Opera, Sex and Other Vital Matters
University of Chicago Press, 2002 M06 8 - 332 pages
Opera, Sex, and Other Vital Matters gathers both classic and never-before-published essays from one of the leading stylists in contemporary American letters, and one of our more revered public intellectuals, Paul Robinson. Diverse and elegant, the essays in this new collection showcase the sly wit and lightly worn erudition of their author. Each celebrates art and the flesh, directing us to the twin ecstasies of music and eros.

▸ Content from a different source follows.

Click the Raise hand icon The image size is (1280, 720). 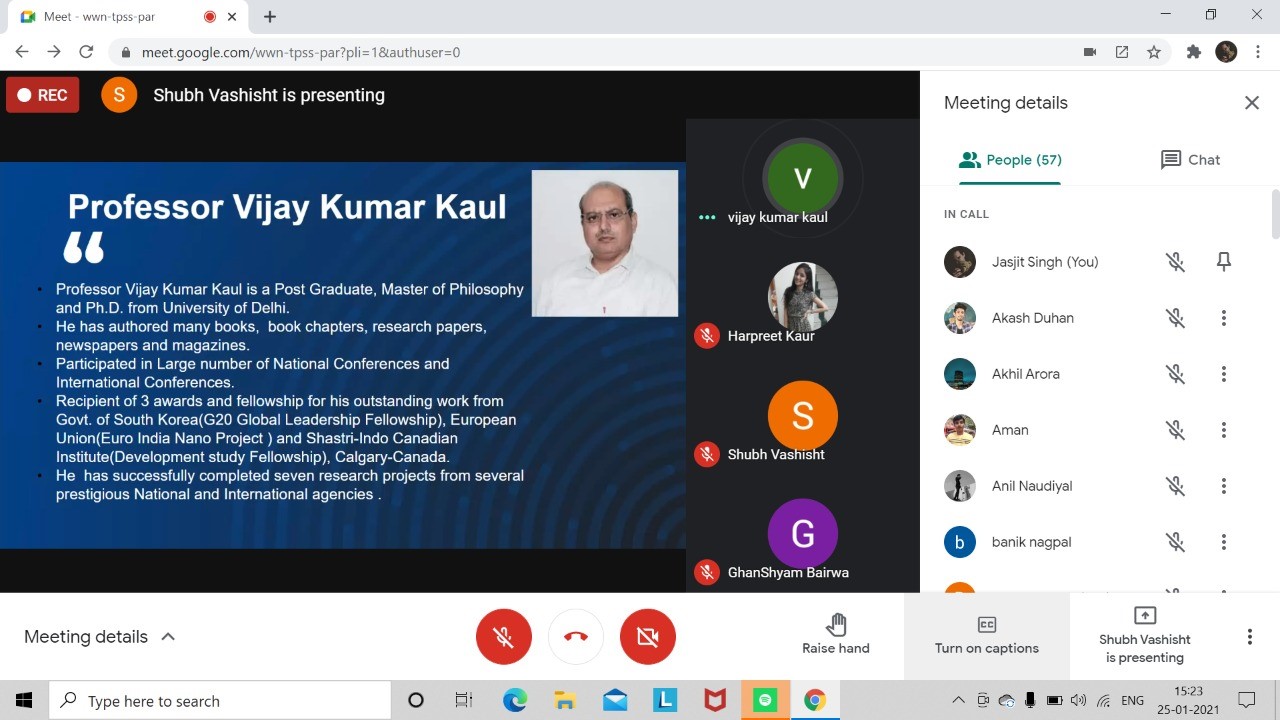tap(836, 626)
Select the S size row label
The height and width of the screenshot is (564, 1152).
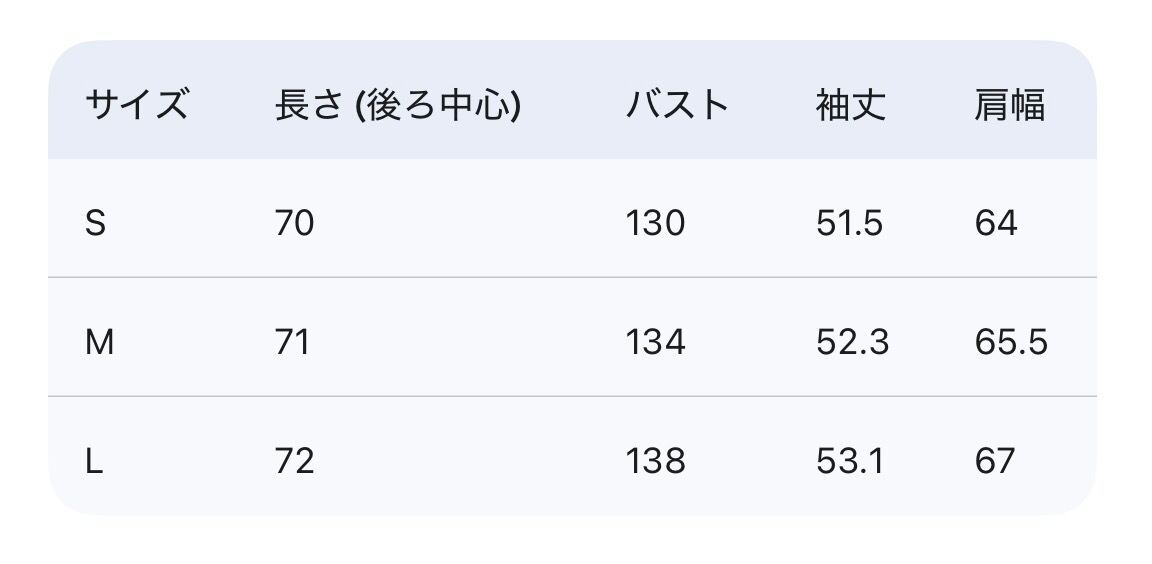pyautogui.click(x=95, y=223)
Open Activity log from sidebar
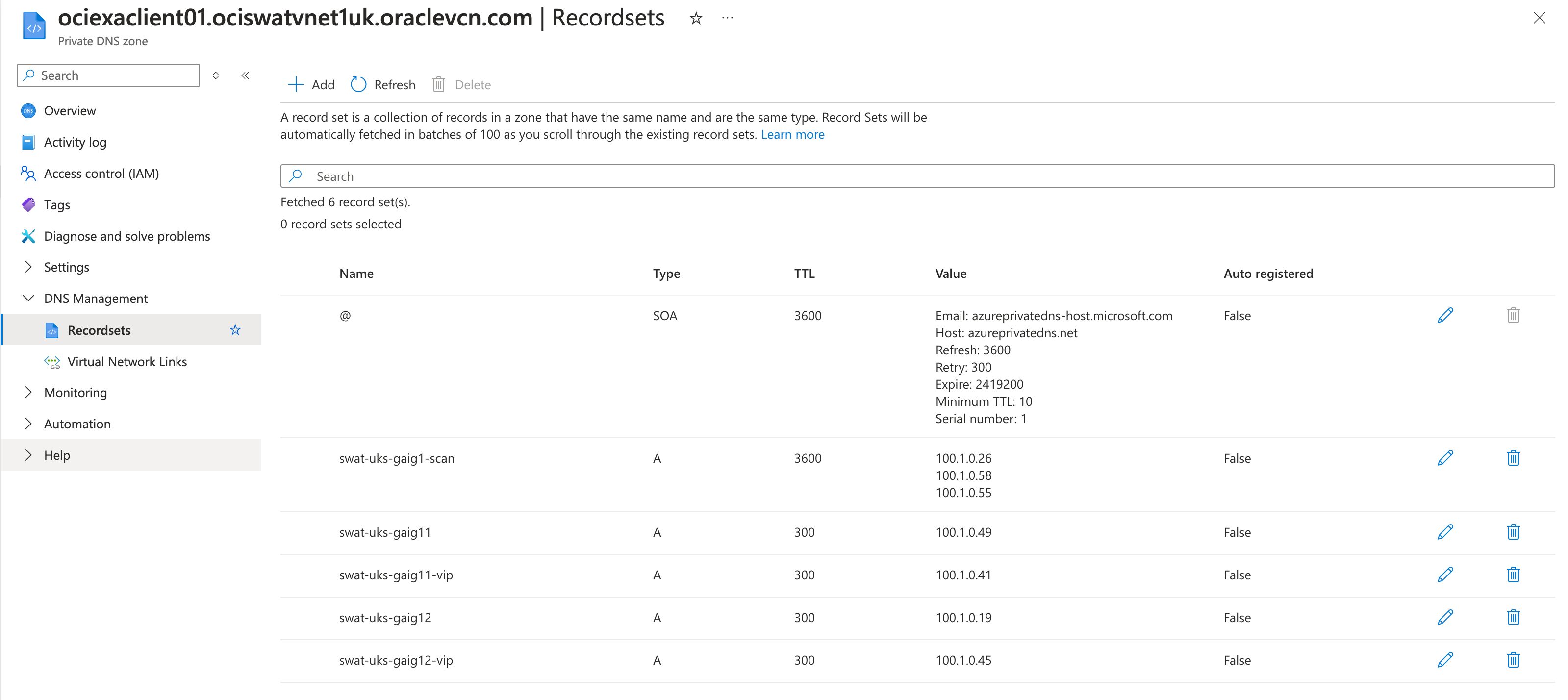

The essays on opera gathered here explore how masterpieces like Fidelio and The Magic Flute reflect the intellectual currents of their day. Be it the work of Verdi or Mozart, Wagner or Strauss, Robinson compels us to search for meaning not just in the lyrics of opera but also in the music. In melody, not libretto, we are more likely to discern key historical complexities and appreciate the way opera transcends language and time. The essays on sexuality, meanwhile, are ruminative, funny, and even moving. At one moment, Robinson measures whether homosexuality is the result of destiny or free choice. In another, he shares a touching exchange of letters with a gay student in the process of coming out. The final essays that encompass "other vital matters" find Robinson at his most incisive. Whether defending Freud as the most influential thinker of the twentieth century, attacking the dreaded use of semicolons, reflecting on his own mortality, or even meditating on the nature of cats, Sex, Opera, and Other Vital Matters is an eclectic work that will appeal to any reader interested in the continuing relevance of ideas to life.